Le Museon, dont la rénovation a été financée par le Département, a par ailleurs souhaité « trouver un équilibre et préserver des salles emblématiques comme celles des dioramas, en les accompagnant de dispositifs numériques tactiles, et montrer que les traditions provençales font bien partie du monde d’aujourd’hui », précise la conseillère départementale Mandy Graillon.
Histoire globale et nouvelle historiographie
L’histoire comme discipline scientifique reste la matière première d’un musée d’histoire, même s’il est amené à puiser régulièrement dans d’autres sciences humaines. L’avancée des recherches en histoire et surtout le renouvellement de l’historiographie permettent aux institutions de se réinventer ; de repenser leur discours et de réactualiser leur parcours. « L’histoire est une matière vivante et complexe, déclarait en mars 2023 Kléber Arhoul, nouveau directeur du Mémorial de Caen (Calvados), en introduction à la conférence « Comment écrire l’histoire du monde ? » de l’historien Pierre Singaravélou. Un musée d’histoire doit réfléchir sans cesse à la façon dont l’histoire s’écrit. C’est le cas du Mémorial qui revoit chaque jour son parcours. »

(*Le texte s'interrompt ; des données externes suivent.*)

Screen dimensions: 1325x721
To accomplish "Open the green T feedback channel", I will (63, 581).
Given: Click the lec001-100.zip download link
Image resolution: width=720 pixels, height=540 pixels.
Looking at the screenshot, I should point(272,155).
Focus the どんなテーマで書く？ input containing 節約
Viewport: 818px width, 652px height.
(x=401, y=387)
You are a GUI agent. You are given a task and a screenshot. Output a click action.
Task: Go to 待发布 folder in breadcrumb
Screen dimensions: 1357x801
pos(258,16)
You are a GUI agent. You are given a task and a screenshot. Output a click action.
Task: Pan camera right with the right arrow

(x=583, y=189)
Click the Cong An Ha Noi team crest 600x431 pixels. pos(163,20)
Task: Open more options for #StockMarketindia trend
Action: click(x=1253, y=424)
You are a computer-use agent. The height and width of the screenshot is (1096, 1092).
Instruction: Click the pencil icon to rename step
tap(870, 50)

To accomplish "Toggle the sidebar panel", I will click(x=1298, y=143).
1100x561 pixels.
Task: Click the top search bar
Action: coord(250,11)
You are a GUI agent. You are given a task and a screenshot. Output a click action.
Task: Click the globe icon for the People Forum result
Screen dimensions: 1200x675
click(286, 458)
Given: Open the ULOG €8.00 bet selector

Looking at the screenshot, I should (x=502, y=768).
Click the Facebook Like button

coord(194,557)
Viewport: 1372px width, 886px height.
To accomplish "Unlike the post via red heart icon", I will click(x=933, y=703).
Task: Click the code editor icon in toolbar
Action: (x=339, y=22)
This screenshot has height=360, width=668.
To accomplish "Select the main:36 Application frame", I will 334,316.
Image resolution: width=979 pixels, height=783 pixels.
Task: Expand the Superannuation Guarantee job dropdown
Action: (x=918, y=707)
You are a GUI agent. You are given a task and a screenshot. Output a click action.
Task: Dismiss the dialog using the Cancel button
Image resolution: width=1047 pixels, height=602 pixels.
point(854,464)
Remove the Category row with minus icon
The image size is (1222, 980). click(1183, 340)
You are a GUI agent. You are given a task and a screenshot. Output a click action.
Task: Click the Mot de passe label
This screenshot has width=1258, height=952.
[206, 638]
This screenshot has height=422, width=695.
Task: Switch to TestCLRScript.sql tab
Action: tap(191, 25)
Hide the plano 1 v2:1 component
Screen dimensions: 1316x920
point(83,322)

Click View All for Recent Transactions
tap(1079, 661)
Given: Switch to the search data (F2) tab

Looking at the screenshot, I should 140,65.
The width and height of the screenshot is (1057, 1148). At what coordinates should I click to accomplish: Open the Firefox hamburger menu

Selon Pierre Singaravélou, spécialiste des empires coloniaux français et britannique, de nouvelles approches historiographiques comme l’histoire globale ou connectée, développées depuis une trentaine d’années, ont un profond impact dans le champ historique et remettent notamment en question les « romans nationaux » et les traditionnels récits eurocentrés.